* _Problem to solve_
Return every line from the records below that has the word "computer".

* _Dataset_
--- START ---

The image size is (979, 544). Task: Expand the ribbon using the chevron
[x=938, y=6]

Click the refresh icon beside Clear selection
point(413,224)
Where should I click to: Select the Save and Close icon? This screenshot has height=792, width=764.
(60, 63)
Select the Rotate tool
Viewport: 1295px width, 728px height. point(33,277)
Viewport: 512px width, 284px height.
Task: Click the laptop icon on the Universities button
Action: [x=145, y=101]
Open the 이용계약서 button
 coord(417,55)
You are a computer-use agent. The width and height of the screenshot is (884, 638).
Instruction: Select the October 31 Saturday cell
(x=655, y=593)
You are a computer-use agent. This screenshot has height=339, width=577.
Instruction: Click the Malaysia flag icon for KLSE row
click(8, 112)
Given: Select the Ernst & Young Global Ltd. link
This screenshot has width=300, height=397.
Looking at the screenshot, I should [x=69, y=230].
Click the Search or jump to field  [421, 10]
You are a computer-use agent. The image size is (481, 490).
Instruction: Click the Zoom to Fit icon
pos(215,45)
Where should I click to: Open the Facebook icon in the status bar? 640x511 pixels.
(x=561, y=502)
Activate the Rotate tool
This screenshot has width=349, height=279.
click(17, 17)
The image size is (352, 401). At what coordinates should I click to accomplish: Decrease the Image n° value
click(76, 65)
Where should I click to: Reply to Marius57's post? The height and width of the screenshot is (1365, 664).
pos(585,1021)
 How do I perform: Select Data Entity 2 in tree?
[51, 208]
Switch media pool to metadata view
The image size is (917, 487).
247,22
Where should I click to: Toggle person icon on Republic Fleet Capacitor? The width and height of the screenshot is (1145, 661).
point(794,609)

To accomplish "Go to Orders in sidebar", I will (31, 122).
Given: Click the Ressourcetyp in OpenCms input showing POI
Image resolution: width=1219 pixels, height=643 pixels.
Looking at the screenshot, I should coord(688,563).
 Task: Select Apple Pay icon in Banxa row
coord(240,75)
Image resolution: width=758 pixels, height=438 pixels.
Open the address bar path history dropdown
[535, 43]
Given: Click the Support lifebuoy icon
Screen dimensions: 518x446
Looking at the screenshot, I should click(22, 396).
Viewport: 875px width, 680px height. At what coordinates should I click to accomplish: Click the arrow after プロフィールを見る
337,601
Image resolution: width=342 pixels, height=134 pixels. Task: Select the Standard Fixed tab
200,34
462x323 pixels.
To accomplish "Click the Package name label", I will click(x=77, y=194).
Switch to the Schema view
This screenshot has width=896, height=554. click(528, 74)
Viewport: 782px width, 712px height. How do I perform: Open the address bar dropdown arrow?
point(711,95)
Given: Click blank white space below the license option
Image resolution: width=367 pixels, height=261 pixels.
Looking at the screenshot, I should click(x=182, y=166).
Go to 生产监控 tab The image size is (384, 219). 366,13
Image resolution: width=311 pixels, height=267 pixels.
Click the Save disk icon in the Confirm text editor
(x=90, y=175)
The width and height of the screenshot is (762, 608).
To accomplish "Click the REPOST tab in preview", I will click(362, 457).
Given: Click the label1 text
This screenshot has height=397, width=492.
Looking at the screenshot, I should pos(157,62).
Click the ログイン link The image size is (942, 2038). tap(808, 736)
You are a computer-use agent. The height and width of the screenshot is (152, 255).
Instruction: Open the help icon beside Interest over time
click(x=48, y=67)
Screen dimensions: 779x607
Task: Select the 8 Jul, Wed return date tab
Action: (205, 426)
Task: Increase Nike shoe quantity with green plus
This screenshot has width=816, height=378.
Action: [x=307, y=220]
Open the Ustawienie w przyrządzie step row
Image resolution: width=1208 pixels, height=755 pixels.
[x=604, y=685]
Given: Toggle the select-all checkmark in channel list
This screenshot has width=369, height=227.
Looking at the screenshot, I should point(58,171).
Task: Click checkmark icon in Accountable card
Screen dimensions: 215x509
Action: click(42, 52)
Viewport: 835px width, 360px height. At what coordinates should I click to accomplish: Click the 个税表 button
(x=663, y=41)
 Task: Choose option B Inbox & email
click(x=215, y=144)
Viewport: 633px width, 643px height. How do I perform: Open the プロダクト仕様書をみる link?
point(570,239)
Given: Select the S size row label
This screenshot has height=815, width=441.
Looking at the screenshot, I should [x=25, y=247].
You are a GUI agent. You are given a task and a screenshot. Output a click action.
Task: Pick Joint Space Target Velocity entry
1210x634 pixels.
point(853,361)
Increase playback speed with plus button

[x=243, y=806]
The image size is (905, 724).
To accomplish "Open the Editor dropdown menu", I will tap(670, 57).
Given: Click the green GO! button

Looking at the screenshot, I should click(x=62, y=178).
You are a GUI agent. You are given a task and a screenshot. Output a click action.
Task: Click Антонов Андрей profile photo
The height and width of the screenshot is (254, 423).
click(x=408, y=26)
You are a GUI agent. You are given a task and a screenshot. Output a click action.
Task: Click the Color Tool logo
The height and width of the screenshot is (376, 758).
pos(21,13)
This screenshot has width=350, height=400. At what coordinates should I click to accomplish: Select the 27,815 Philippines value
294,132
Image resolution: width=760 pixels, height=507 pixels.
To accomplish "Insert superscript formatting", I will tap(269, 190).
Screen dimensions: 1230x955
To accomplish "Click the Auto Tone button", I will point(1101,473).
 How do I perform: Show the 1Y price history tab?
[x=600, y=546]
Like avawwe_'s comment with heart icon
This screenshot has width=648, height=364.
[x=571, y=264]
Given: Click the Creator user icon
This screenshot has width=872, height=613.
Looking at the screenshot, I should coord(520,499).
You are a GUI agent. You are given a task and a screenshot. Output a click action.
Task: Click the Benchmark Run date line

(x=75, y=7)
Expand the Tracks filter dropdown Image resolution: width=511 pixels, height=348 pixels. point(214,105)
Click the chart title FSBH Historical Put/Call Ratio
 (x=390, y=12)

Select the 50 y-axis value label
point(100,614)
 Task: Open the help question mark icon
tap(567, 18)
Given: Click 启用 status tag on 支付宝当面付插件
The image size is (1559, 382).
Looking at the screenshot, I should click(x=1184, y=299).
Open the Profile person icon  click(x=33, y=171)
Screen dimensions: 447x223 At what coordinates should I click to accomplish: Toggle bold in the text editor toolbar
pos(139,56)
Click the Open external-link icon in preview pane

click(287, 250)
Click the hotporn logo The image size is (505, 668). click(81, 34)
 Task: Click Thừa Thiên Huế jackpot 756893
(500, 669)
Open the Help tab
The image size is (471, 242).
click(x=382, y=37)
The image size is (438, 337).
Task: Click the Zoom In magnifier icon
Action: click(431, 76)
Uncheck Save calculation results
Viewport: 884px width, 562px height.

--- END ---

* _Result for this exercise_
You are a computer-use agent. The width and height of the screenshot is (884, 638).
You are a computer-use agent. This screenshot has height=339, width=577.
You are a computer-use agent. The image size is (481, 490).
You are a computer-use agent. The height and width of the screenshot is (152, 255).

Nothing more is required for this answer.